• [Required work]
[A] In one to three sentences, explain how a job with dependencies gets into taskQueue, according to the scheduler notes.
[B] Go on with the scheduler notes, picking up right after the final line shown.

*** Opening of Extract provided ***

1. Dispatch loop (Scheduler.java)
The Master's main loop. Blocks on taskQueue.take(), finds a capable worker, sends the job.
All jobs flow through this single loop regardless of how they were submitted (SDK, CLI, YAML, MCP, Constructor). The queue is a PriorityBlockingQueue — higher priority jobs are dispatched first.
2. DAG resolution (Scheduler.java)
When a job with dependencies is submitted, it enters dagWaitingRoom instead of taskQueue. When a parent completes, unlockChildren() scans the waiting room and moves children whose dependencies are all met into taskQueue.
submitJob() → has parents? → dagWaitingRoom
completeJob() → unlockChildren() → all parents done? → taskQueue
3. Job execution (RpcWorkerServer.java → ScriptExecutorHandler.java)
The worker receives a job via TCP, spawns a child process (ProcessBuilder), captures stdout via LogBatcher, and sends OP_JOB_COMPLETE back to the Master when the process exits.
receive OP_RUN → ScriptExecutorHandler.execute()
→ ProcessBuilder("python", script.py).start()

*** Close of Extract provided ***
*** Opening of Data extracts ***

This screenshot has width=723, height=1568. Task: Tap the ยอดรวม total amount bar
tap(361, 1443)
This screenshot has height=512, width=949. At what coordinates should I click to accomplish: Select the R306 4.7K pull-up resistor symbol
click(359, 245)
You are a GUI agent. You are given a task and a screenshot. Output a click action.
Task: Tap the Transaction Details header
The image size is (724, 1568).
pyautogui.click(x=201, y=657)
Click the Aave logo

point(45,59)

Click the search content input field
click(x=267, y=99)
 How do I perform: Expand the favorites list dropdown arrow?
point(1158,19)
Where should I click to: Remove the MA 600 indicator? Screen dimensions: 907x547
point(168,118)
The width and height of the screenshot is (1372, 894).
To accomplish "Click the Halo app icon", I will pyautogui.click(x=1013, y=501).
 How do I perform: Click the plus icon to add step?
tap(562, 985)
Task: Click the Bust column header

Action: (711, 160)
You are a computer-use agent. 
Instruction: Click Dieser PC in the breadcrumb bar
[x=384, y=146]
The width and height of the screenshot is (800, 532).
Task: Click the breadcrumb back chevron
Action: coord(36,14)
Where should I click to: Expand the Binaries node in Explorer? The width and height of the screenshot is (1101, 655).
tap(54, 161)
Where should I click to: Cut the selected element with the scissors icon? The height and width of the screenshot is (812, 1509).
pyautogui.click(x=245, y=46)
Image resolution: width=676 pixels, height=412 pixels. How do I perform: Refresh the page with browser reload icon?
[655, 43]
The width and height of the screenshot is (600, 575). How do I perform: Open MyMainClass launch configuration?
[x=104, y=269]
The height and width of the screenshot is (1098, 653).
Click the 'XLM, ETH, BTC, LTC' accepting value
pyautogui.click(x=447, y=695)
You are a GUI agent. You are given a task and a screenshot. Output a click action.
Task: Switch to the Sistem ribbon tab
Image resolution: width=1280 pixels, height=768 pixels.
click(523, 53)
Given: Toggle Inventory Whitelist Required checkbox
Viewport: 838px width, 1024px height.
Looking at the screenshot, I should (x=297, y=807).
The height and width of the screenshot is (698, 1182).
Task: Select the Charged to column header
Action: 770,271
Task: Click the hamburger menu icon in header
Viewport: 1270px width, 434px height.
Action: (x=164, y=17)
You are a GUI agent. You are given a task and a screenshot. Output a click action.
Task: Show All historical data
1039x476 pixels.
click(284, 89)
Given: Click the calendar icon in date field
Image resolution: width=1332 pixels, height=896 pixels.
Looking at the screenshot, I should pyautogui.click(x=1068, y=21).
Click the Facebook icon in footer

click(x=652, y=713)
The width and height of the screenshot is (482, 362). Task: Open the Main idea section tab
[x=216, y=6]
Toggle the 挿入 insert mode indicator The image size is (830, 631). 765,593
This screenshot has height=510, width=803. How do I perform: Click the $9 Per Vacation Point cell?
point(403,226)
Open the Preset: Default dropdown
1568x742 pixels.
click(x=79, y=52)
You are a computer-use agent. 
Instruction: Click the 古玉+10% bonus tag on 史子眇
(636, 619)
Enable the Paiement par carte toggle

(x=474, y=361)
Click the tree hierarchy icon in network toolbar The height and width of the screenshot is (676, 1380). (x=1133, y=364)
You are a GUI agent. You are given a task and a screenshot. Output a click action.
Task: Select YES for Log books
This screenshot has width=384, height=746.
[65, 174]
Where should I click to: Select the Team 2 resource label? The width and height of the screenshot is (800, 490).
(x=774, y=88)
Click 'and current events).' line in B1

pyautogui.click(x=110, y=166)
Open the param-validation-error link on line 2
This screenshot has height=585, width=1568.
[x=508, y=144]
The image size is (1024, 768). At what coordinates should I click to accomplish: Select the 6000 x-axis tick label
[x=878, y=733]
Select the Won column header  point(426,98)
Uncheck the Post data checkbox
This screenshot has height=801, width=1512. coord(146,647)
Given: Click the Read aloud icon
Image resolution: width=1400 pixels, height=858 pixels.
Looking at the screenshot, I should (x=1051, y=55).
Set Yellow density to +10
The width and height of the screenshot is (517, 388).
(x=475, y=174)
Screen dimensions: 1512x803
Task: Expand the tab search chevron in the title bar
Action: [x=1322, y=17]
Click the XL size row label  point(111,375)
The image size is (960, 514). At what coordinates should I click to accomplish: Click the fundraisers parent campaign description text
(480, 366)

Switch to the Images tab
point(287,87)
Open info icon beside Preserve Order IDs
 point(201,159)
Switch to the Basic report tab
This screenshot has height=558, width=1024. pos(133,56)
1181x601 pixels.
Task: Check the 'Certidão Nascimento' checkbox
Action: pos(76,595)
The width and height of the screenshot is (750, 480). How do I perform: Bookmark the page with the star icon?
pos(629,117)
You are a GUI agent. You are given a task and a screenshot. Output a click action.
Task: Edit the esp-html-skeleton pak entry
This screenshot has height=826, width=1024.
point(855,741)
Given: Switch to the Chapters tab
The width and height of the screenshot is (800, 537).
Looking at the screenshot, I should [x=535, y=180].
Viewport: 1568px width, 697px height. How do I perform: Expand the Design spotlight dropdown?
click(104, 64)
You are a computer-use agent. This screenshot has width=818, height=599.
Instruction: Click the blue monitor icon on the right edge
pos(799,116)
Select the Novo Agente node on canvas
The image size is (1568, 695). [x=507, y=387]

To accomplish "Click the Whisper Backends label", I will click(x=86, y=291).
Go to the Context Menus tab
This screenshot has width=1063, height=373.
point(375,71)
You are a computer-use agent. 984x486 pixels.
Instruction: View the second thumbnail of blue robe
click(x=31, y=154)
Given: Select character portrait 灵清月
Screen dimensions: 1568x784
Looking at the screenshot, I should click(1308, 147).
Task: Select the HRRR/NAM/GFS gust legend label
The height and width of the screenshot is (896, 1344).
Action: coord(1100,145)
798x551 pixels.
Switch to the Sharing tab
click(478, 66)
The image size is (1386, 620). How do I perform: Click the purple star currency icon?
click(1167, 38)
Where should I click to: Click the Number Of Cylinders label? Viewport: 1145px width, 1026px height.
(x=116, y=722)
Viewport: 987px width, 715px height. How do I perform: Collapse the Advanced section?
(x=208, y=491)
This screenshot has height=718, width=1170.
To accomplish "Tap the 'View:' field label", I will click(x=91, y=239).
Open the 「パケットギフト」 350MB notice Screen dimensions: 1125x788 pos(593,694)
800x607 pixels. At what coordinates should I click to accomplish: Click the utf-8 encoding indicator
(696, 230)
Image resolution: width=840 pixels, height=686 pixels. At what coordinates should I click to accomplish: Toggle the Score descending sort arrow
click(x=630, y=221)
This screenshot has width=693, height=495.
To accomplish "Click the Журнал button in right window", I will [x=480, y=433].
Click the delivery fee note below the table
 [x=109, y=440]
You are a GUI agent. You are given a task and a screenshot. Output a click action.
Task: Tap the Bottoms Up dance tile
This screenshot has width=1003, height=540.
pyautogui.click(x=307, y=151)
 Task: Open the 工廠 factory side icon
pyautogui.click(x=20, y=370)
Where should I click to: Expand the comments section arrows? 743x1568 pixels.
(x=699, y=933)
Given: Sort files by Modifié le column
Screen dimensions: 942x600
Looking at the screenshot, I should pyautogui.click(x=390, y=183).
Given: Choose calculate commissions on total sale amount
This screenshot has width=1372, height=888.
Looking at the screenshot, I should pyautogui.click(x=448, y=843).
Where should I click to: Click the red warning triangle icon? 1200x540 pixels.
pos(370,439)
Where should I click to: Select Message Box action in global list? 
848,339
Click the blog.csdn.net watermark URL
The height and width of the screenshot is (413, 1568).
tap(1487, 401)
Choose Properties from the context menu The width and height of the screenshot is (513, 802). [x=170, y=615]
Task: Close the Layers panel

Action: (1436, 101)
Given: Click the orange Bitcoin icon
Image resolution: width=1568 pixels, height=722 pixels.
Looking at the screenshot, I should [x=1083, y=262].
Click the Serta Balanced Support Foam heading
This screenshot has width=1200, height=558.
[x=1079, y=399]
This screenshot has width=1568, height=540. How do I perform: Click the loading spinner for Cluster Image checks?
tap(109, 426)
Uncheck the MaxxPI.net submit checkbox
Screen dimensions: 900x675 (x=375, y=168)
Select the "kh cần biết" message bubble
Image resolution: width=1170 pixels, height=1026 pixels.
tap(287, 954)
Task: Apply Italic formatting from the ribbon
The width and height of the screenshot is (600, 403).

*** Close of Data extracts ***

• [Answers to each task]
[A] When the job is submitted, it goes into dagWaitingRoom instead of taskQueue. Each time a parent completes, unlockChildren() scans the waiting room and moves any child whose dependencies are all met into taskQueue.

[B]
→ stream stdout to LogBatcher → OP_LOG_BATCH to Master
→ process exits → OP_JOB_COMPLETE callback to Master
4. State persistence (TitanJRedisAdapter.java → TitanStore)
Every state transition is written to TitanStore via the RESP protocol. The adapter's execute() is synchronized — all writes are serialized. TitanStore appends every write to an AOF file. On Master restart, recoverState() reads back all job states and re-queues incomplete jobs.
safeRedisSet("job:X:status", "RUNNING") → TitanJRedisAdapter.execute()
→ RESP SET command → TitanStore → AOF append
Threading Model
| Component | Pool type | Size | What it handles |
|---|---|---|---|
| SchedulerServer | CachedThreadPool |
Unbounded | One thread per TCP connection (SDK, CLI, worker callbacks) |
| Scheduler dispatch | Single thread | 1 | The runDispatchLoop() — all dispatch decisions are single-threaded |
| Worker connection handler | CachedThreadPool |
Unbounded | Incoming TCP from Master |
| Worker job execution | FixedThreadPool |
4 (MAX_THREADS) |
Concurrent job slots — rejects when full |
| TitanJRedisAdapter | synchronized |
Effectively 1 | All TitanStore access serialized through one lock |
Key implication: the dispatch loop is single-threaded, so it processes one job at a time from the queue. This is simple and safe but means dispatch throughput is bounded by the time to find a worker + send the job.
Wire Protocol (TITAN_PROTO)
Every message between Master, workers, and clients uses the same format:
[ Version (1 byte) | OpCode (1 byte) | Flags (1 byte) | Spare (1 byte) | Length (4 bytes) ] + [ Payload ]
8-byte fixed header + UTF-8 payload. Defined in TitanProtocol.java.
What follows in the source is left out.